A family of seven is crowded in a tiny tenement flat. Father looks for
work but can't find it, feckless eldest son has married a cold and
heartless girl, eldest daughter is on her way to being no better than
she should be, one of the younger children has TB, and mother struggles
as mothers do to keep it all from falling apart.
Through most of the play Stewart's eye is unflinching, seeing the
anguish of a man who can't provide, the resignation of a woman who can't
be too proud to accept charity, and the mixed quality of neighbours who
can switch in an instant from sincere support to catty backbiting
because, after all, they have problems of their own.

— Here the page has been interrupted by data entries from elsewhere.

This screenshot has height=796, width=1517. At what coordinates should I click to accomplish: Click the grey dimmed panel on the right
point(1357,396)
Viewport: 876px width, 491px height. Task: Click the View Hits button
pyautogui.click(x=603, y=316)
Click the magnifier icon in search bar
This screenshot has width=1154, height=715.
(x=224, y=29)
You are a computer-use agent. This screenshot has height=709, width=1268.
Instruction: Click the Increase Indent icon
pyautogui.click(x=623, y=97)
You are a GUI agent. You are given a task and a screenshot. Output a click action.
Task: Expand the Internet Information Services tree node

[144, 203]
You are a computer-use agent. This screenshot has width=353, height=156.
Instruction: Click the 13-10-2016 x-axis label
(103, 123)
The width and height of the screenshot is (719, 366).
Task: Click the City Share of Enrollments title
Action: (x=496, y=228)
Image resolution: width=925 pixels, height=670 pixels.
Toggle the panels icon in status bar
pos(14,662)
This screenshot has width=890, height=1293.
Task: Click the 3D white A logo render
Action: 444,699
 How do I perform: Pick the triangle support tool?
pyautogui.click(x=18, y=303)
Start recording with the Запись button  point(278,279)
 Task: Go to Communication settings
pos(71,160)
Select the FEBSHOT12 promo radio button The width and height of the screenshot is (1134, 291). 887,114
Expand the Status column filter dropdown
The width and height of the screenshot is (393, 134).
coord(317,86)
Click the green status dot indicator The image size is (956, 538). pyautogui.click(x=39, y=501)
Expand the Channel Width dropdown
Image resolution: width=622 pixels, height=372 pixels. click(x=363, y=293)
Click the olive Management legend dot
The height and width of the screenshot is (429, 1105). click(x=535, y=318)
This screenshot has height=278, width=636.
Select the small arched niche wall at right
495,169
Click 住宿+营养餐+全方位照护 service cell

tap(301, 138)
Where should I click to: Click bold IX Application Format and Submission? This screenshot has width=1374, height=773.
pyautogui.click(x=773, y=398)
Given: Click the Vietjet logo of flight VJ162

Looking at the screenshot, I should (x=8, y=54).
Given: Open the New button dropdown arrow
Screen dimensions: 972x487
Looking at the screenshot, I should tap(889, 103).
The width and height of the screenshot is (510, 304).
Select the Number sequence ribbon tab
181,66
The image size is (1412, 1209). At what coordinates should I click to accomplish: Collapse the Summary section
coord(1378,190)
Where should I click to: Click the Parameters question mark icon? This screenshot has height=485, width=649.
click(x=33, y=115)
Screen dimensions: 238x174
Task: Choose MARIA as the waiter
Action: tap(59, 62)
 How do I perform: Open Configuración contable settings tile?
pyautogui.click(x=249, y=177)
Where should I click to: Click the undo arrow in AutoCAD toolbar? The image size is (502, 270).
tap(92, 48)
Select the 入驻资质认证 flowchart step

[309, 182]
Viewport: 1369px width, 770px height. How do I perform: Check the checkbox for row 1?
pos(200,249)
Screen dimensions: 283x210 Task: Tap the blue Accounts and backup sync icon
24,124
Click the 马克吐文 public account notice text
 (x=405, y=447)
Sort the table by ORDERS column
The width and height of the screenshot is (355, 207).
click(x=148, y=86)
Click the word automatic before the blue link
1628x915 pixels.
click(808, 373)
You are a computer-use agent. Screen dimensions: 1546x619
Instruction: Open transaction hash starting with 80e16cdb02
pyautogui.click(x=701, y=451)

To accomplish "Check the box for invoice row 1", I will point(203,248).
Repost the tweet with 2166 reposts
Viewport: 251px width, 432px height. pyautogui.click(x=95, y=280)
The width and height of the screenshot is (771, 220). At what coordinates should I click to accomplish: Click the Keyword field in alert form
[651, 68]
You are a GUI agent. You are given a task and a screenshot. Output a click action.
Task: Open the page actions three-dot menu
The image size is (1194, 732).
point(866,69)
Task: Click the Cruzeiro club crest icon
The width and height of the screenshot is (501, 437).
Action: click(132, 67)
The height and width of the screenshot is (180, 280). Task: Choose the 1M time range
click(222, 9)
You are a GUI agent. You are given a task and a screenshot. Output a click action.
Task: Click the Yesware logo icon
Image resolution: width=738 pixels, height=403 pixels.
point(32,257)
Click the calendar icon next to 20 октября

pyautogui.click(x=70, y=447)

Only in a final scene does the playwright allow herself and us the
respite of imagining a string of events that make things somewhat less
hopeless just in time for Christmas.
Josie Rourke treats this mix of objective reporting and sentimental
melodrama in exactly the right way - with total respect and commitment,
avoiding any temptation either to gild the lily or to distance us from
the play's flaws.
And as a
result it works far more than it doesn't as we are drawn into Stewart's
world, soap opera elements and all.
Sharon Small gives a powerful performance, all the more so because it is
never flashy, as the wife and mother who must by default be the
strongest member of the family while never rubbing her husband's nose in
that fact.
Robert Cavanah lets us see beyond the failure to the good man robbed by
circumstances of the opportunity to be the breadwinner he wants to be.
Sarah MacRae
makes us believe that the wild daughter has more to her than just the
tramp, while Morven Christie lets loose as the daughter-in-law from
hell.
Men Should Weep may remind you of the novels of Catherine Cookson in
their depiction of early twentieth-century poverty, and of the plays of
Sean O'Casey in their portraits of strong women and weak men.
But it has its own vision and its own strengths, and if you look past the soap opera you will be absorbed and touched by it.